On August 7th we were up at 3.30 A.M. The sky was cloudless. Everything appeared favorable for the climb. From a distance, the S.W. ridge of the White Princess looks like a suitable route; but closer inspection shows that it is broken by a giant pinnacle. Seeing this, we crossed the small glacier in the basin between the S.W. and S.E. ridges and started up the latter. The going was quite easy, and we made good time. After a second breakfast, we climbed the face of the mountain, just off the summit of the ridge. The rocks were covered with about a foot of snow, and there was a little danger of starting an avalanche. One large avalanche did start near us, but on the opposite and steeper side of the ridge. We lunched at the highest outcrop of rock near the junction of the S.E. and S.W. ridges, with the summit still well over 1000 ft. above us. Then we donned our crampons, roped, and started up the spectacular corniced ridge. Since the cornice hung many feet out, over a drop of several thousand feet, we had to keep off the crest of the ridge and climb on the snow face of the mountain. The snow was in perfect condition. We reached the summit at 2.15 P.M. Our altimeter read 9760 ft. Corrected, the altitude would probably be about 10,000 ft. To our surprise, we seemed to be on the highest mountain in the region E. of the Delta River. Even the rugged peaks to the S.E. appeared to be below us, despite the evidence of the (incomplete) maps available to us. We spent an hour on the summit and then had a quite uneventful descent —even though we had to move with greater caution over the now softened snow on the rocks of the lower reaches.
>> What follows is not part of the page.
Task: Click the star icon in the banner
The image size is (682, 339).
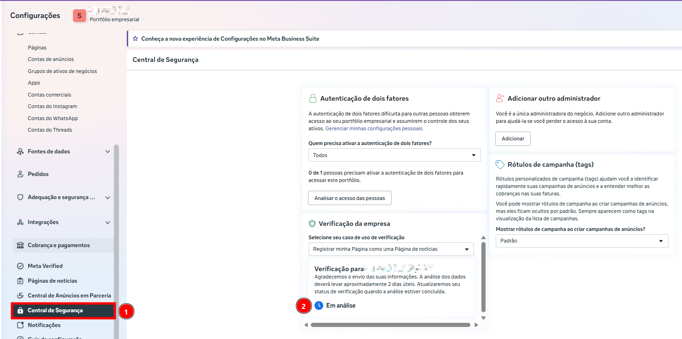Action: (x=135, y=39)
The White Princess was our main climb, but we did considerable scouting before we left the area. We spent some time exploring the Slide Glacier, with its icefalls and giant séracs; and two of us climbed a secondary peak called Ideal, for the sake of the view. Post used a number of secondary peaks as triangulation stations. Our conclusion was that the eastern Alaska Range, though not comparable with the great mountain areas of Alaska, has much to offer the climber—dozens of peaks S.E. of the White Princess that are rugged, unexplored and, at the same time, very accessible. A determined party could reach these peaks by any of several routes. The region is extremely interesting also from the geologist’s point of view. We are still at a loss to explain some of the phenomena we observed on the Castner Glacier. The beautifully banded and folded rocks— found everywhere—were endlessly fascinating.
Lawrence E. Nielsen
1 Most of the names used in this article are our own, as no satisfactory map of the region was available. A map covering about 100 sq. mi. was made by Austin Post during the expedition.